Sure, it’s not going to hinder you functionally. The data sources can still be brought into the analytics system, reports can be built and conclusions will be drawn. But what if these are all wrong? It should matter when the conclusions you are drawing are used to help make important decisions and guide your organisation. If the data is inaccurate, it ultimately effects the decisions you’re making.
Setting up data quality rules within your analytics system is critical to removing data quality problems and leaving you with the best quality data possible to feed into your reports. In this post, we’ll be providing real world, best-practice tips in setting up data quality rules with a view to improving your reporting outcomes.
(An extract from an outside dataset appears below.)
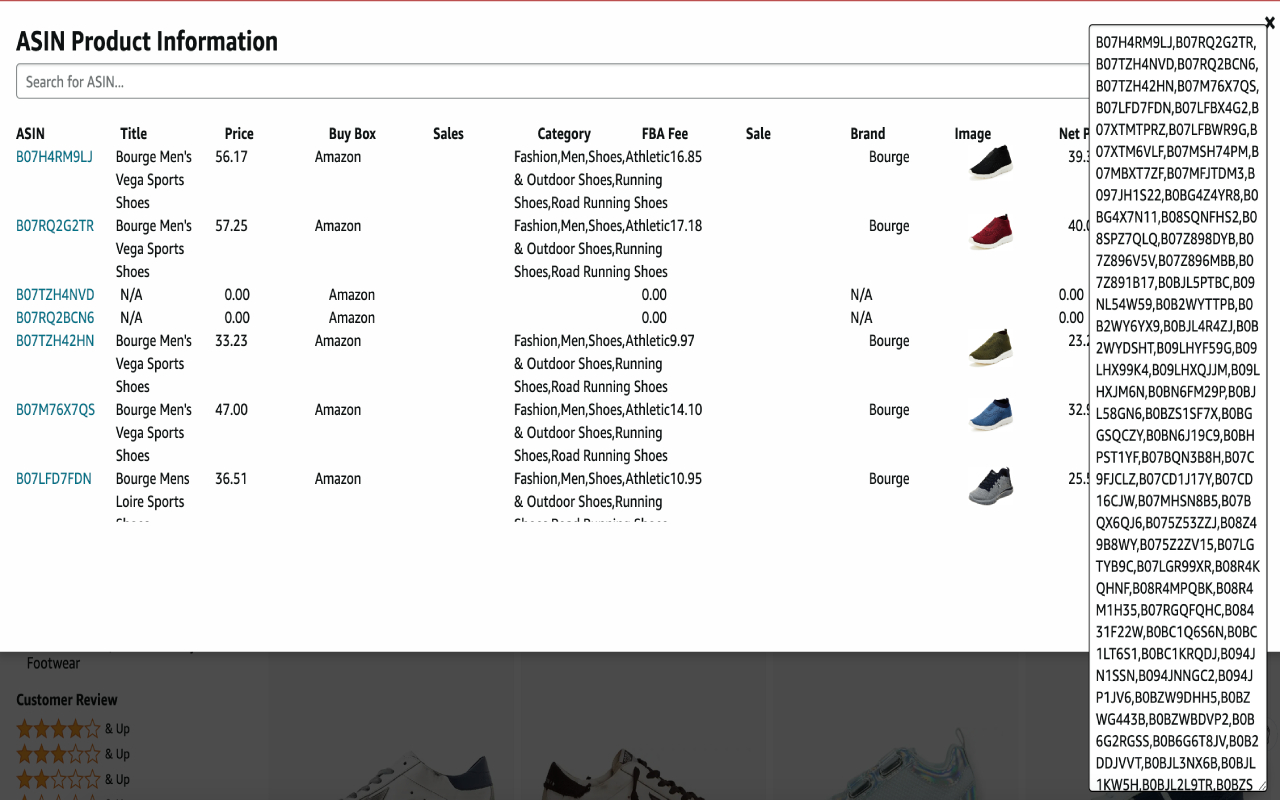The width and height of the screenshot is (1280, 800).
Task: Open ASIN link B07TZH4NVD
Action: point(55,295)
Common Data Quality Issues
There’s a well-known saying: ‘we’re only human, and we all make mistakes’. This rings very true in a data quality sense. Most of the common >data quality issues that occur are caused by human error. This is because a lot of data across an organisation still rely on human-entered information and even more so with the introduction of big data and social media platforms. Sadly, we all make mistakes every now and then and this can be shown through the common issues: duplicate records, misspelt words and inconsistent data formats.
Duplicate Entries – Over time, organisations are left with a mass of duplicate records. An example of how this develops is when users don’t realise a record is already present within the system and then create an exact replica. Obviously, without any sort of rules governing the system then this can continue to happen and can get out of hand very quickly.
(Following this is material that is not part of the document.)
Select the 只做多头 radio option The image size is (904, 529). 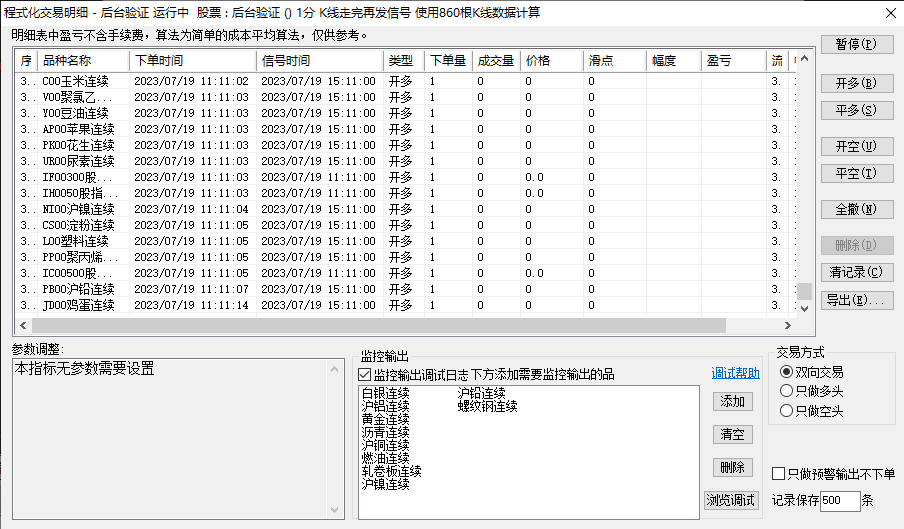(x=786, y=391)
Misspelt Words – We are all guilty of typos and other misspellings. Especially those who aren’t that way inclined to double and triple check the information they’ve entered. I am sure a pre-requisite to becoming a GP or salesperson isn’t their consistent data entry skills. They’re busy doing their job and they will sometimes make mistakes when in a rush entering information – it’s just natural.
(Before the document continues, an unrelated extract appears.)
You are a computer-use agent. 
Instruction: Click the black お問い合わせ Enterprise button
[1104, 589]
Inconsistent Data Formats – With the complex data structures and even more varied data formats thanks to the influx of big data it’s become even more difficult to merge data into a consistent format. For example, the same data can be displayed in different ways: dd/mm/yy, mm/dd/yy, dd/mm/yyyy or as a text string – “Friday 10th June”.
How to Address Data Quality Issues
The fundamental aspect behind addressing data quality issues is to ensure that they are corrected at source. Another saying that comes to mind: ‘Rubbish in, rubbish out’. We have seen data quality issues swept under the carpet for the short term where the changes were made in the analytics system but source databases remained unchanged. This becomes a problem when changing providers or wanting to procure another system using the same data sources. Here are some key points when addressing data quality issues
Data Quality Audit – The objective is to find those data sources plagued by low quality data, and rectify the information at source. Typically these will be those data sources with little rules governing data input and format. Using a rules-based approach to the data-quality audit uncovers the likelihood of inaccurate data values.
Data Matching – Used to build unique identifiers within the data using uncommon data values within the database. The idea being that a “match” can be found by selecting several uncommon values to create a unique identifier, thus reducing duplicates and improving data accuracy. A typical example in healthcare is matching a patient record. This can be done by using the last 3 characters from each data value selected as an identifier to build a unique identifier, e.g. surname, NHS number, postcode – “TON7194ET”.
Master Record – If your analytics system allows and has authorisation to you can define a “master record” – a database which you are confident has accurate values and use that to drive amendments to other data sources where there are duplicates and other invalid data values.
Technologies that remove the manual aspect of these tasks are readily available today, including our own solution CXAIR. And whilst challenges are constantly arising in the form of complex data structures and varying data formats resulting from the explosion of big data, we are in a much better position to meet these challenges. Imperative to the success of any data quality initiative is to implement the right technology, the right people such as data stewards and to make sure data quality is not overlooked.
If you are looking to become a data driven organisation it’s time to get serious about your data!